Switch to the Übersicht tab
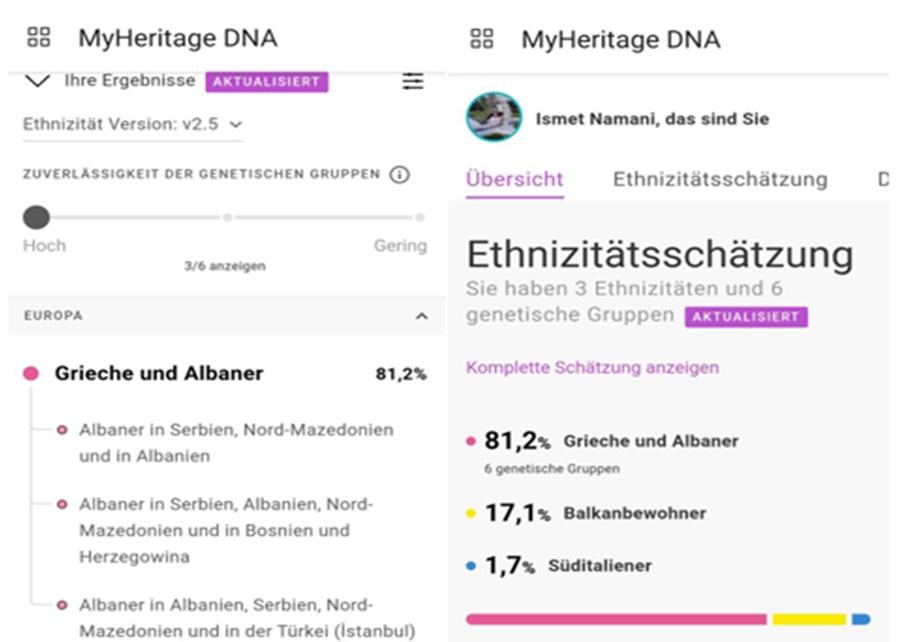click(514, 179)
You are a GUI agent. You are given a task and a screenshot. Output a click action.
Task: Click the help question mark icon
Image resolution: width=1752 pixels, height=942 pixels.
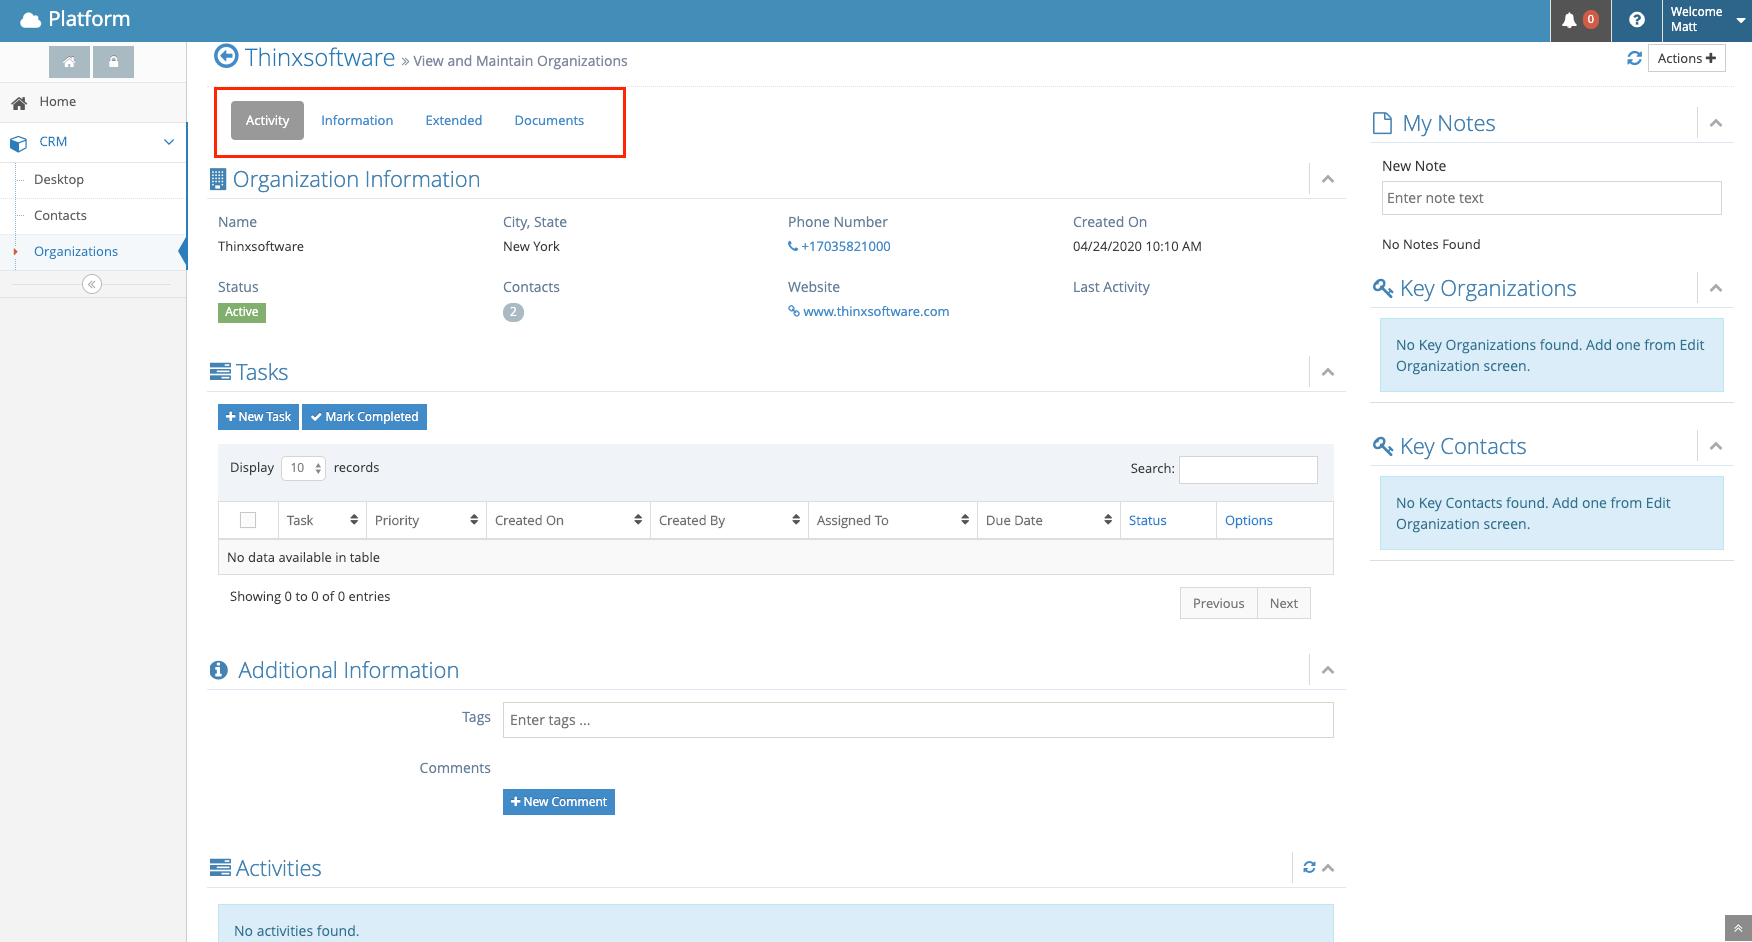tap(1636, 20)
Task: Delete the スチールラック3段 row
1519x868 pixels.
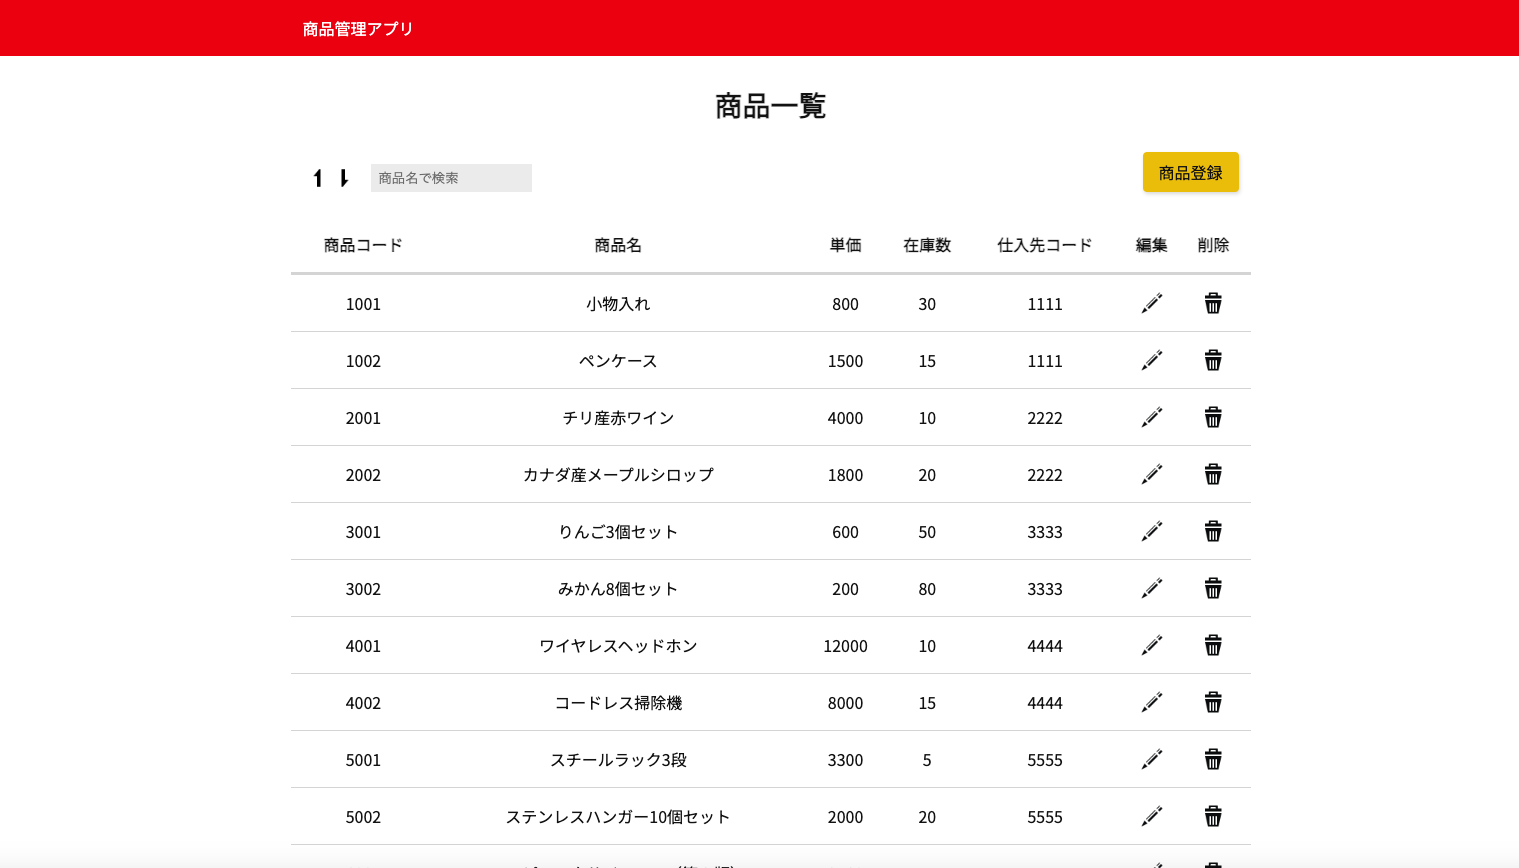Action: [x=1213, y=759]
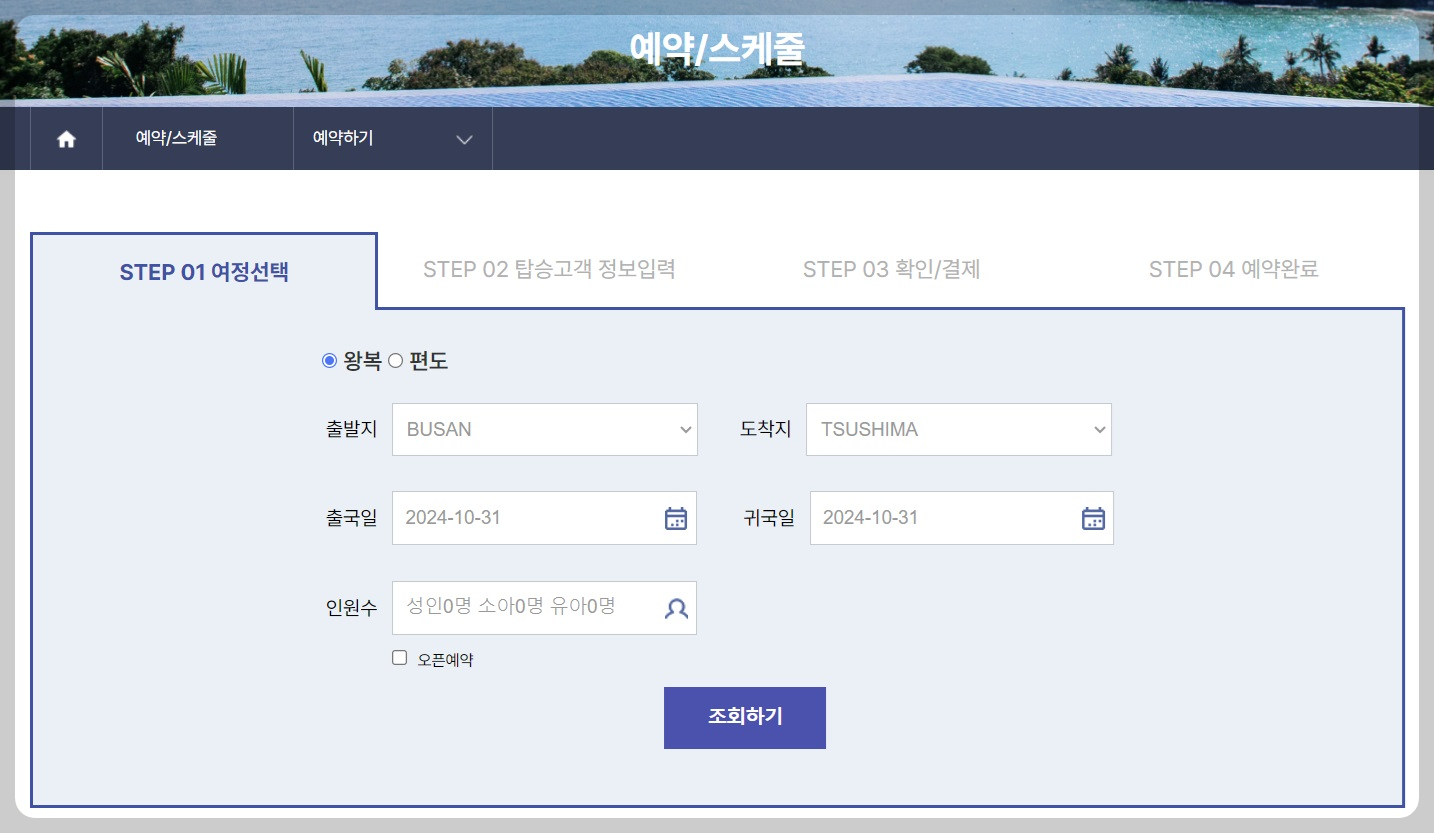Viewport: 1434px width, 833px height.
Task: Switch to the STEP 02 탑승고객 정보입력 tab
Action: pos(551,269)
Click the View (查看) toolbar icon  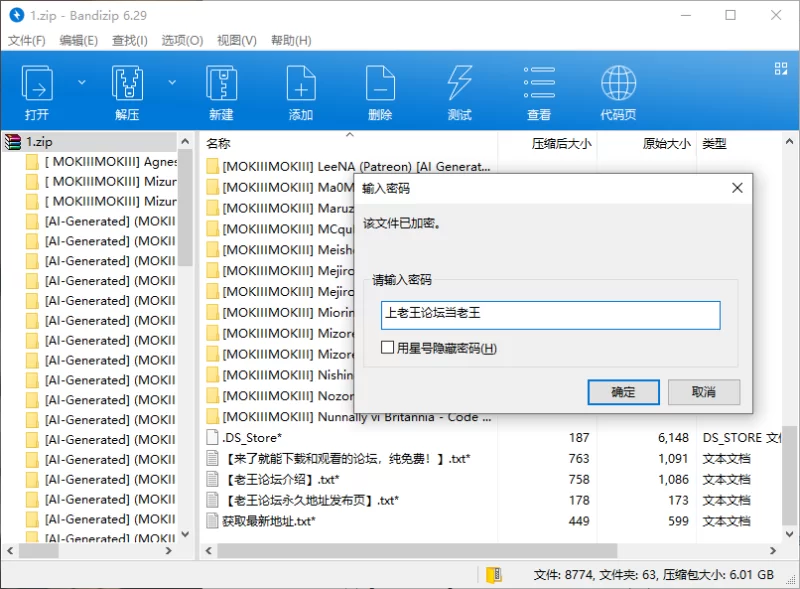point(539,84)
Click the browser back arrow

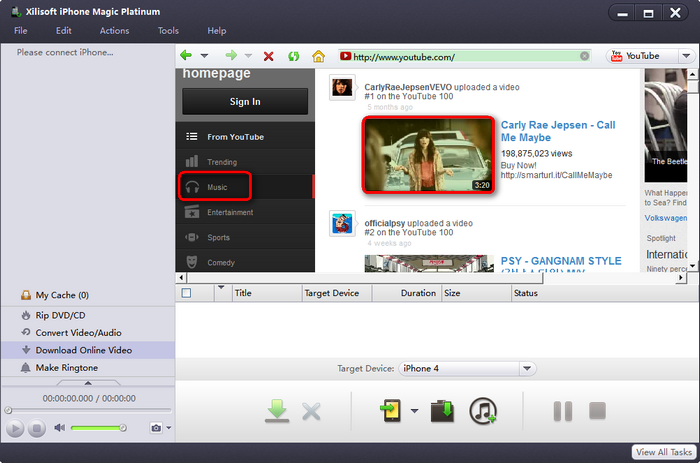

- _What is needed_
Range to print from the listing above: from the line with "Task: Click the help question mark icon" up to and including the line with "Task: Delete the スチールラック3段 row". Please print those lines exactly, with no pictures and nothing more.

- _Reply_
Task: Click the help question mark icon
Image resolution: width=1752 pixels, height=942 pixels.
tap(1636, 20)
Task: Delete the スチールラック3段 row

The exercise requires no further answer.